— start of Exercise material —

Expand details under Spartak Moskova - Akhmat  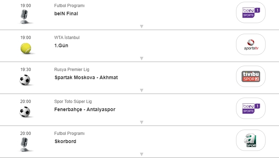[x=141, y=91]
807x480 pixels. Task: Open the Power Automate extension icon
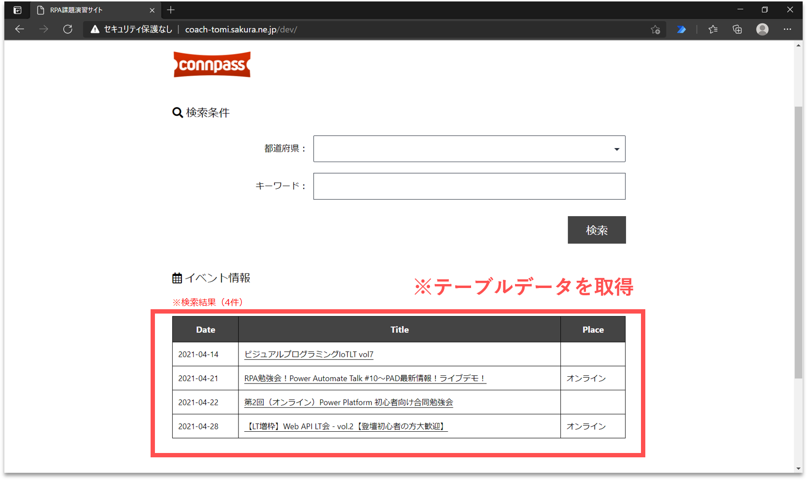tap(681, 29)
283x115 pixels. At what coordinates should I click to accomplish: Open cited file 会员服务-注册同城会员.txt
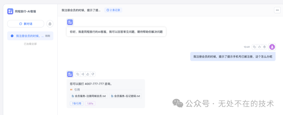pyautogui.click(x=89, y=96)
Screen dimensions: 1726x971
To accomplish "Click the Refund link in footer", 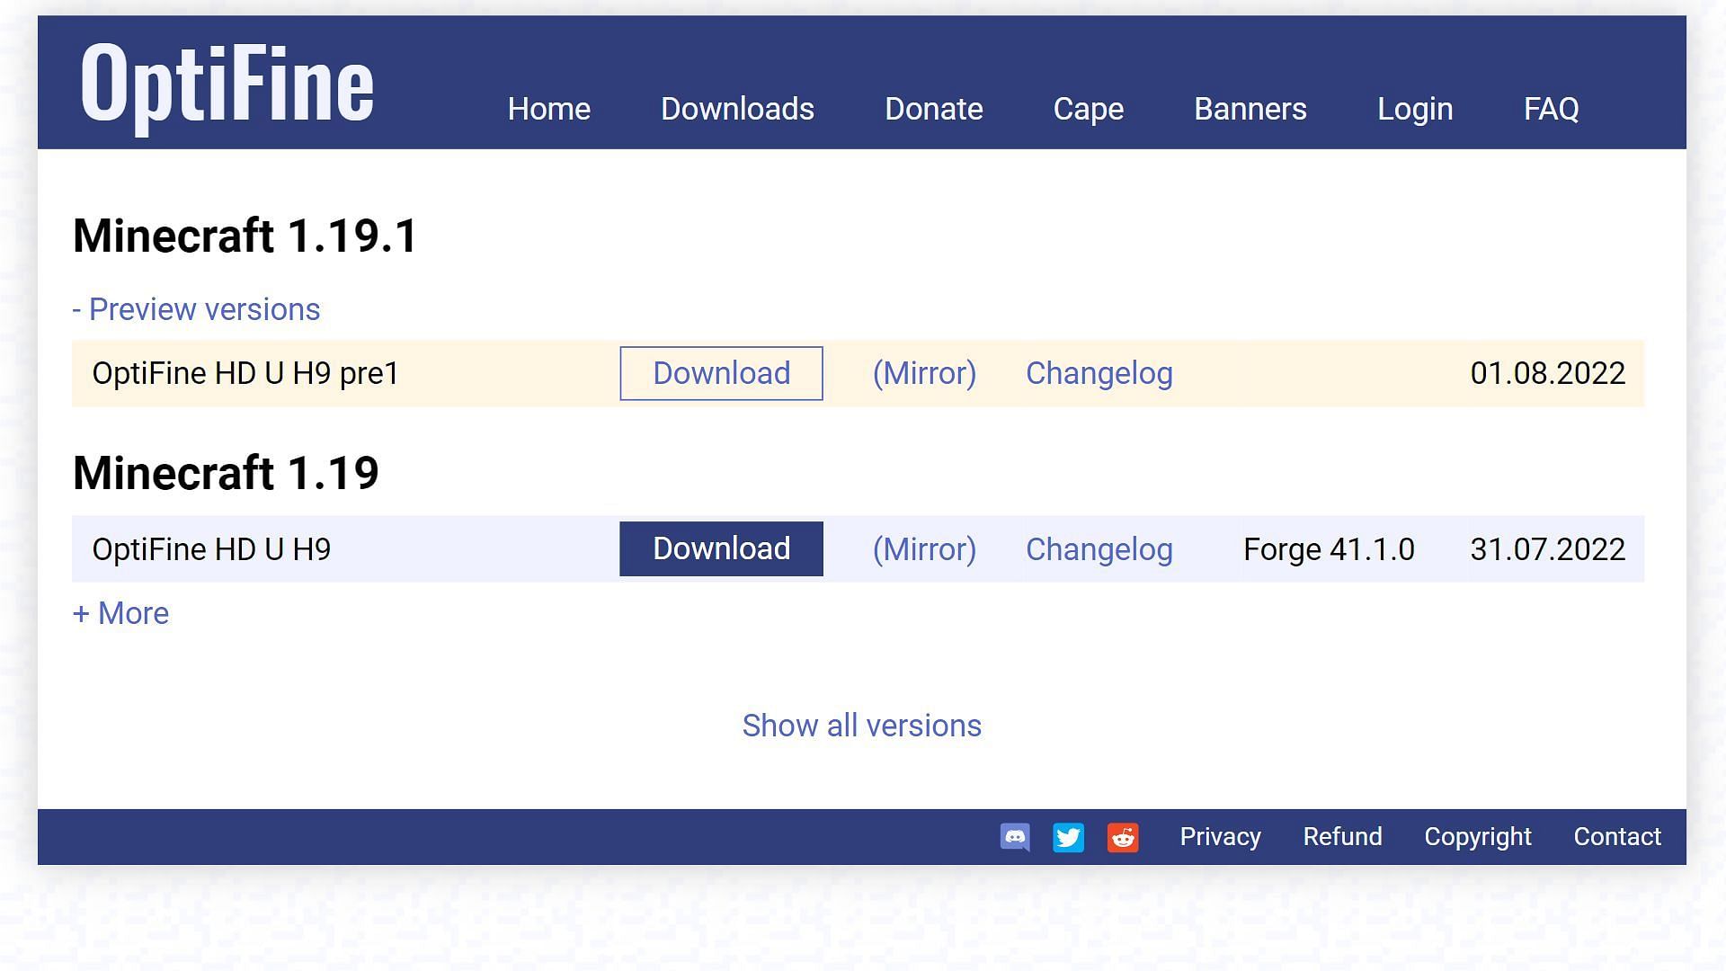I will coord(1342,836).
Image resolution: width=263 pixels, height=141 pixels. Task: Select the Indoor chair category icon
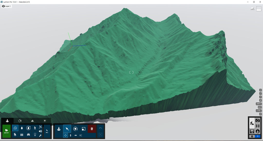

— end of Exercise material —

Pick out every line in the material above that contains the string "Task", and copy each of those lines.

807x480 pixels. Task: Open the Power Automate extension icon
Image resolution: width=263 pixels, height=141 pixels. Task: Select the Indoor chair category icon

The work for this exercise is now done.